Desde lo alto se ve el conjunto, se aprecia cómo se relaciona lo que a diario vemos sólo fraccionado. Desde la profundidad del misterio se ve la amplitud del plan de Dios. Es como si el Señor nos interpelara con las palabras del Apocalipsis: “ sube acá, que te voy a enseñar….”( 4,1). Desde allí podemos ver vida en el proyecto de Dios: la vida de cada hermano, la vida de nuestro pueblo, lo que estamos llamados a ser como obra de sus manos. Descubrimos también nuestra misión dentro de ese proyecto. Podemos ver, como en una transparencia, la lógica de los acontecimientos . aún de los más desgraciados y confusos – la verdadera dimensión de los problemas y sus posibles soluciones. La contemplación es el don de los ojos nuevos para mirar la realidad. Es la escuela de los profetas.

c. La degustación del sabor de la Resurrección que envuelve la vida.

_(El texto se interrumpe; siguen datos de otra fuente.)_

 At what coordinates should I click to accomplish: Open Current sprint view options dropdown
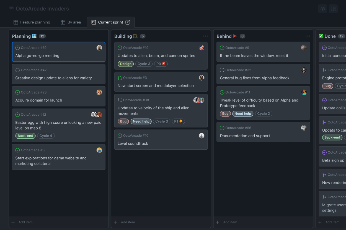pos(128,22)
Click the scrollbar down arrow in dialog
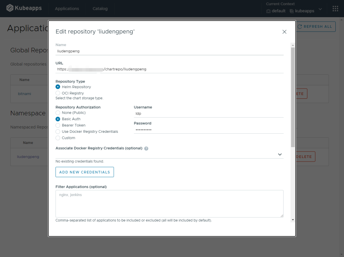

En el gozo del Espíritu (Ver Gal. 5,22) nos descubrimos como hombres nuevos, como nuevas criaturas. Es el despertar de la conciencia bautismal: nuestra vida es Jesús Crucificado –Resucitado, viviendo dentro de nosotros (Ver Gal. 2,20). Nuestra unión a Él nos dispone a una vida de Amor, a emprender acciones valientes, a asumir la muerte por amor en la espera de la vida.

En este Espíritu entrevemos los signos de resurrección que hay en nosotros y en nuestro pueblo. Y los disfrutamos. Creemos en la victoria, conocemos la solidez de nuestra esperanza, saboreamos un poco “del cielo en la tierra”, como diría sor Isabel de la Trinidad. O como le oímos decir una vez a una mujer sencilla: “el cielo comienza aquí en la tierra cuando nos damos cuenta que los signos de Dios acompañan nuestra vida”.

La contemplación se puede prolongar así sostenida por la más bella de todas las formas de oración: la adoración y la alabanza.

Pero siempre con los pies en la tierra, con un profundo realismo, es como dice Frei Carlos Mesters: “En sueños yo logré contemplar un poco de resurrección. Cuando uno está despierto, no se puede ver ese derroche de resurrección porque siempre se tienen las sombras del sufrimiento y de la lucha. Va a demorar…..”.